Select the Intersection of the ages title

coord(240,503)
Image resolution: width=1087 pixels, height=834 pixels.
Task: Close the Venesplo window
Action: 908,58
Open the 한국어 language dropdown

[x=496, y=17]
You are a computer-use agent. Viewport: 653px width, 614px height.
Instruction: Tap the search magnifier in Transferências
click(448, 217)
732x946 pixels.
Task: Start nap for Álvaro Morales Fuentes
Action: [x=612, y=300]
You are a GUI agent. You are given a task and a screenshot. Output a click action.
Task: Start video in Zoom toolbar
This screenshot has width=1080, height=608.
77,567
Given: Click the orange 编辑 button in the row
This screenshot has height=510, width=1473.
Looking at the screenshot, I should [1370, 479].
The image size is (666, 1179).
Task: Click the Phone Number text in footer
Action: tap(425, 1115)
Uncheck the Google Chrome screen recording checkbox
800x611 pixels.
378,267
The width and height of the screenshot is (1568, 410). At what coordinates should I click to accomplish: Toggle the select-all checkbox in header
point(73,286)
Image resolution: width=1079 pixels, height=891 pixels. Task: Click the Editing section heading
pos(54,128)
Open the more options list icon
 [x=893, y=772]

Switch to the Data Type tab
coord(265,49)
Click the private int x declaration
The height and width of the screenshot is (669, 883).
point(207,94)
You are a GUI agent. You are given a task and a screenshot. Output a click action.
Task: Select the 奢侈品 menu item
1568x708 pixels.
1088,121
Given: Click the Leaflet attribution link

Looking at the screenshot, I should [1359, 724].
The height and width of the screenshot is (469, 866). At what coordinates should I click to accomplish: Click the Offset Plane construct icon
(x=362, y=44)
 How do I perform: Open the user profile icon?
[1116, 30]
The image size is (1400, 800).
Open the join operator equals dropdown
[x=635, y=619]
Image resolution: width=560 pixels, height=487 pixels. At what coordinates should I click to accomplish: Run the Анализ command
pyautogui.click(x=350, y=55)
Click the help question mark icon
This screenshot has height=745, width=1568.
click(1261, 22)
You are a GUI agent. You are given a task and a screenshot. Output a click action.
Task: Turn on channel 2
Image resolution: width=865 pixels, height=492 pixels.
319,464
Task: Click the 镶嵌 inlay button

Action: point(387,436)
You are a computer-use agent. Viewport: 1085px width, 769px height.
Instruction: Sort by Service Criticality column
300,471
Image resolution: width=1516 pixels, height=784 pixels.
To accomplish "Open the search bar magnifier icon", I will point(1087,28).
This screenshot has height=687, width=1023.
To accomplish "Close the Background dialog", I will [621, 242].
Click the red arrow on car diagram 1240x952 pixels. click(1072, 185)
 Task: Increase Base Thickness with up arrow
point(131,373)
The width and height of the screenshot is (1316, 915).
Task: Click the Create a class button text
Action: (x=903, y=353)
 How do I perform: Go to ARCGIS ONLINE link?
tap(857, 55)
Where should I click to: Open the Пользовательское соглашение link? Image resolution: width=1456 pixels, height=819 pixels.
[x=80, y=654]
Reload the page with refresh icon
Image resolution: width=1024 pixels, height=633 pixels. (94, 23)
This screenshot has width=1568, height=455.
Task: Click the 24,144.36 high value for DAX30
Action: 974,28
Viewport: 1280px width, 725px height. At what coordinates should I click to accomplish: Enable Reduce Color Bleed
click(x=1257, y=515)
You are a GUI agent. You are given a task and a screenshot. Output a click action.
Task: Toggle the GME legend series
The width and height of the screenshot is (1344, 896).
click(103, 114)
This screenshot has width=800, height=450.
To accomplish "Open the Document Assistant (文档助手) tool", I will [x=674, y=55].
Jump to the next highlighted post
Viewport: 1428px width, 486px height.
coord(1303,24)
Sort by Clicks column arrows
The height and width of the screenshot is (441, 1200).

════════════════════

> _WORK INSTRUCTIONS_
Reproduce all of the material above line for line, without changing a single character.

> _RESPONSE FOR THIS EXERCISE_
Select the Intersection of the ages title

coord(240,503)
Image resolution: width=1087 pixels, height=834 pixels.
Task: Close the Venesplo window
Action: 908,58
Open the 한국어 language dropdown

[x=496, y=17]
You are a computer-use agent. Viewport: 653px width, 614px height.
Instruction: Tap the search magnifier in Transferências
click(448, 217)
732x946 pixels.
Task: Start nap for Álvaro Morales Fuentes
Action: [x=612, y=300]
You are a GUI agent. You are given a task and a screenshot. Output a click action.
Task: Start video in Zoom toolbar
This screenshot has width=1080, height=608.
77,567
Given: Click the orange 编辑 button in the row
This screenshot has height=510, width=1473.
Looking at the screenshot, I should [1370, 479].
The image size is (666, 1179).
Task: Click the Phone Number text in footer
Action: tap(425, 1115)
Uncheck the Google Chrome screen recording checkbox
800x611 pixels.
378,267
The width and height of the screenshot is (1568, 410). At what coordinates should I click to accomplish: Toggle the select-all checkbox in header
point(73,286)
Image resolution: width=1079 pixels, height=891 pixels. Task: Click the Editing section heading
pos(54,128)
Open the more options list icon
 [x=893, y=772]

Switch to the Data Type tab
coord(265,49)
Click the private int x declaration
The height and width of the screenshot is (669, 883).
point(207,94)
You are a GUI agent. You are given a task and a screenshot. Output a click action.
Task: Select the 奢侈品 menu item
1568x708 pixels.
1088,121
Given: Click the Leaflet attribution link

Looking at the screenshot, I should [1359, 724].
The height and width of the screenshot is (469, 866). At what coordinates should I click to accomplish: Click the Offset Plane construct icon
(x=362, y=44)
 How do I perform: Open the user profile icon?
[1116, 30]
The image size is (1400, 800).
Open the join operator equals dropdown
[x=635, y=619]
Image resolution: width=560 pixels, height=487 pixels. At what coordinates should I click to accomplish: Run the Анализ command
pyautogui.click(x=350, y=55)
Click the help question mark icon
This screenshot has height=745, width=1568.
click(1261, 22)
You are a GUI agent. You are given a task and a screenshot. Output a click action.
Task: Turn on channel 2
Image resolution: width=865 pixels, height=492 pixels.
319,464
Task: Click the 镶嵌 inlay button

Action: point(387,436)
You are a computer-use agent. Viewport: 1085px width, 769px height.
Instruction: Sort by Service Criticality column
300,471
Image resolution: width=1516 pixels, height=784 pixels.
To accomplish "Open the search bar magnifier icon", I will point(1087,28).
This screenshot has height=687, width=1023.
To accomplish "Close the Background dialog", I will [621, 242].
Click the red arrow on car diagram 1240x952 pixels. click(1072, 185)
 Task: Increase Base Thickness with up arrow
point(131,373)
The width and height of the screenshot is (1316, 915).
Task: Click the Create a class button text
Action: (x=903, y=353)
 How do I perform: Go to ARCGIS ONLINE link?
tap(857, 55)
Where should I click to: Open the Пользовательское соглашение link? Image resolution: width=1456 pixels, height=819 pixels.
[x=80, y=654]
Reload the page with refresh icon
Image resolution: width=1024 pixels, height=633 pixels. (94, 23)
This screenshot has width=1568, height=455.
Task: Click the 24,144.36 high value for DAX30
Action: 974,28
Viewport: 1280px width, 725px height. At what coordinates should I click to accomplish: Enable Reduce Color Bleed
click(x=1257, y=515)
You are a GUI agent. You are given a task and a screenshot. Output a click action.
Task: Toggle the GME legend series
The width and height of the screenshot is (1344, 896).
click(103, 114)
This screenshot has width=800, height=450.
To accomplish "Open the Document Assistant (文档助手) tool", I will [x=674, y=55].
Jump to the next highlighted post
Viewport: 1428px width, 486px height.
coord(1303,24)
Sort by Clicks column arrows
The height and width of the screenshot is (441, 1200).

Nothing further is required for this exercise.